Стремясь забыть весь этот ужас, мы напились. Сегодня был день крайностей. Би-би-си стонала час за часом, но никто не обращал на это никакого внимания. Все страшно шумели. Причем громче всех орал Ульрих. Он хохотал, танцевал или с безучастным видом лежал в кресле. Мы хотели забыть, просто забыть.
Пьяные летчики разбрелись по своим казармам или повалились, храпя, на диванные подушки. В приемнике монотонно жужжал какой-то вялый джаз, который передавала Би-би-си.
– Это новенький! – крикнул мне механик.
С вновь прибывшим пилотом мы были едва знакомы. Сейчас он с ревом пролетел над нашими головами, покачивая крыльями в честь своей первой победы в воздушном бою.
– Как его зовут?
– Георг, – ответил механик и неслышно удалился.
Вскоре Георг вылез из кабины своей машины. Его молодое лицо раскраснелось в пылу битвы, а взгляд метался с одного предмета на другой. Когда парень начал докладывать, стало ясно, что ему было очень трудно говорить нормальным голосом, сохраняя самообладание. Потом он рассказал собравшимся вокруг летчикам о своей схватке, отчаянно жестикулируя, чтобы картина боя получилась как можно красочнее. Георг даже смог описать плачевное состояние сбитого им вражеского самолета.
Когда его возбуждение немного утихло, он вернулся в мыслях к своим тайным желаниям, о которых стеснялся говорить. Я не стал осуждать парня, потому что легко мог угадать их. Во-первых, Георг был уверен, что Kommandeur наденет ему на грудь Железный крест. Возможно, это ускорит продвижение по службе, если он будет продолжать в том же духе. Ведь нельзя исключать возможность отличиться еще больше. Потом ему могли предоставить отпуск. Конечно, сразу после присвоения очередного звания. Он не хотел приезжать домой, пока это не случится!
Наблюдая за Георгом, я не сомневался, что мои предположения были верными.
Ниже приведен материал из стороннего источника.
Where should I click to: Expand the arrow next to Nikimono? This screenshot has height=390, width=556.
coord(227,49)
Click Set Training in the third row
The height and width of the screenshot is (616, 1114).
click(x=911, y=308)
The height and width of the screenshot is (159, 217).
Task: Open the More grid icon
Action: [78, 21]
Кто мог осуждать вчерашнего курсанта за то, что он считает часы до получения награды; что он готов отдать все за то, чтобы окружающие оценили его отвагу; за внешнее признание его личной храбрости, свидетельствующее о приобщении новичка к боевому братству и приносящее славу и уважение. Я не мог избавиться от мыслей о десятках тысяч таких же курсантов всех национальностей, воевавших друг с другом или ждавших, когда им представится шанс вступить в схватку, выступить на защиту своих родных и стать рыцарем этого доблестного ордена. Совсем зеленые ребята мало чем отличались друг от друга и составляли международную касту людей с единым образом мышления и такими же едиными целями – касту неисправимых идеалистов, с огромной требовательностью относившихся к внутренней дисциплине и внешнему проявлению самоконтроля. Убежденные в правоте всего, что они защищали, отважные, готовые к самопожертвованию бойцы, они являлись офицерами будущего, которым было суждено занять наиболее ответственные, часто самые высокие посты в обществе. Их путь был прямым, не признающим никаких компромиссов. Именно этим они отличались от остальных.